Details on individual services can be found below.
4. Embedded content and external services
YouTube videos (2-click solution): On some subpages we embed YouTube videos from Google Ireland Limited (Gordon House, Barrow Street, Dublin 4, Ireland), but in a privacy-friendly manner. By default, we only display a preview image. Only when you click on “Watch YouTube video” is the video loaded from YouTube and a connection to the YouTube servers established. In doing so, YouTube receives your IP address, device data and the information that you have visited our site. If you are logged in to YouTube/Google, Google may associate the access with your Google profile. Due to the 2-click mechanism, this data transfer takes place only after your consent, namely through the active loading of the video. The legal basis is Art. 6 para. 1 lit. a GDPR (consent).
When playing a YouTube video, cookies from Google may be stored on your end device, for example to collect video statistics or analyse your user behaviour. We have no influence over this. You can withdraw your consent at any time by not loading any further videos or by changing your cookie settings. Further information can be found in the privacy notices of YouTube/Google. Google is certified under the EU-U.S. Data Privacy Framework.
ScoreApp surveys: On individual subpages, we use ScoreApp, a service provided by Hyper Targeted Marketing Limited trading as ScoreApp, C/O Hillier Hopkins LLP, First Floor, Radius House, 51 Clarendon Road, Watford, United Kingdom, WD17 1HP, to provide interactive surveys and evaluations.
The ScoreApp survey is loaded only when you actively start the survey. At that point, a connection to ScoreApp is established. ScoreApp may process, in particular, technical connection data such as IP address, date and time of access, browser and device information, as well as information about the page accessed.
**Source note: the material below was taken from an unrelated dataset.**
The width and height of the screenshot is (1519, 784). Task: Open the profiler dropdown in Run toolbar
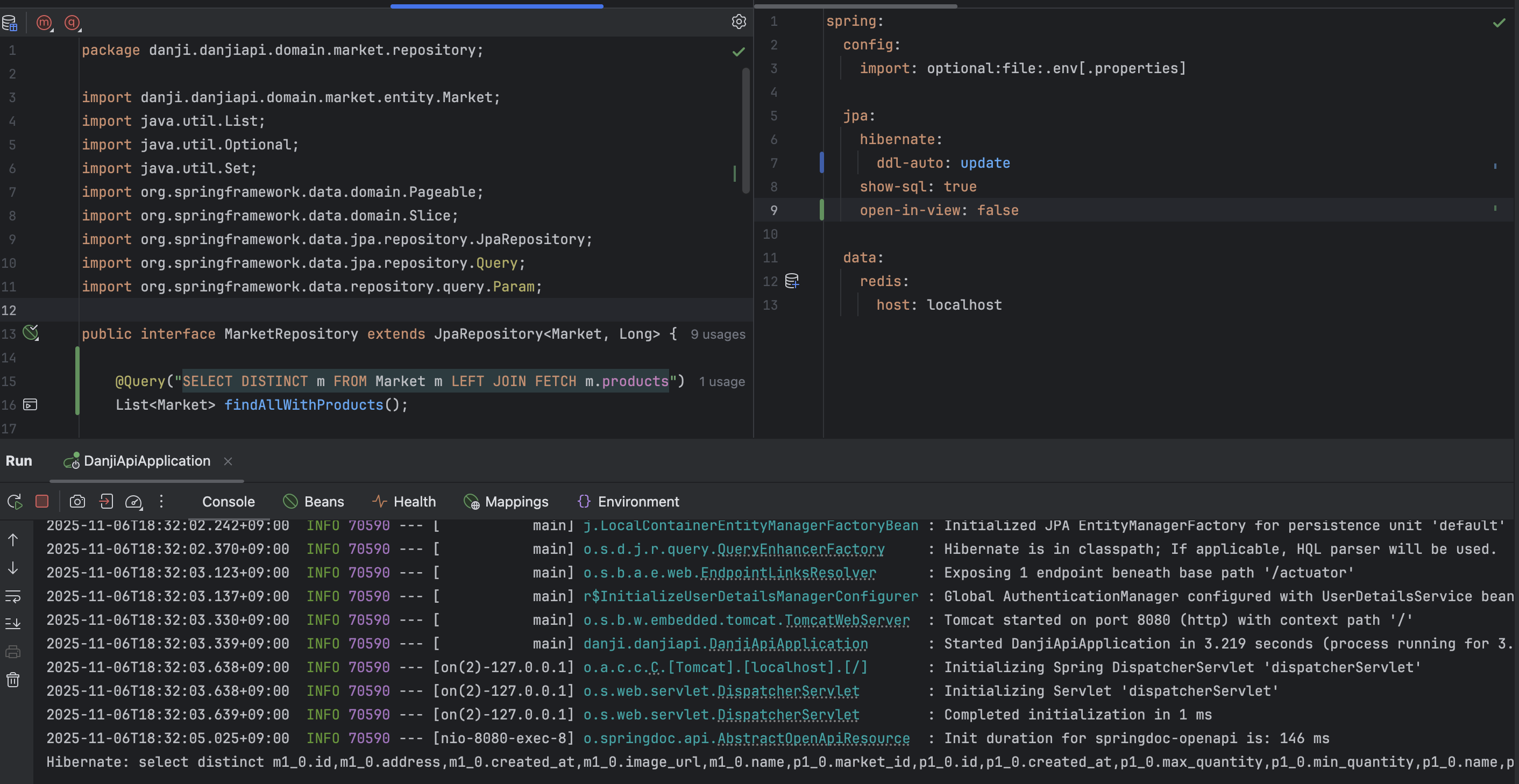coord(134,502)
In addition, the information that you voluntarily enter or select as part of the survey may be processed.
We use ScoreApp to technically provide the survey, evaluate responses and display suitable results or additional information depending on the survey process. If you provide contact details at a later stage, these may be used to contact you in connection with the survey and the requested information.
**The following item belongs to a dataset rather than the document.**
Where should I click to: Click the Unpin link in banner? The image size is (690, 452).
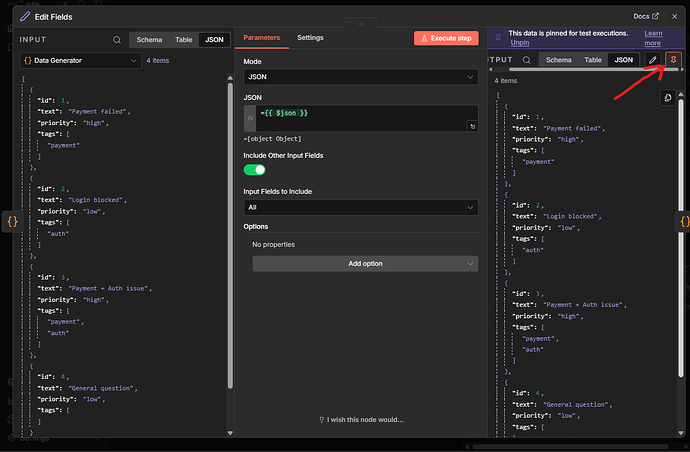click(520, 43)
Depending on the specific use, the legal basis is your consent, the performance of pre-contractual measures or our legitimate interest in providing and evaluating the survey. Participation in the survey is voluntary.
ScoreApp processes data in the United Kingdom and may also process data in other countries where applicable. For data transfers to countries without an adequate level of data protection, appropriate safeguards are used.
Further information on data processing by ScoreApp can be found in ScoreApp’s Privacy Policy at scoreapp.com/privacy-policy.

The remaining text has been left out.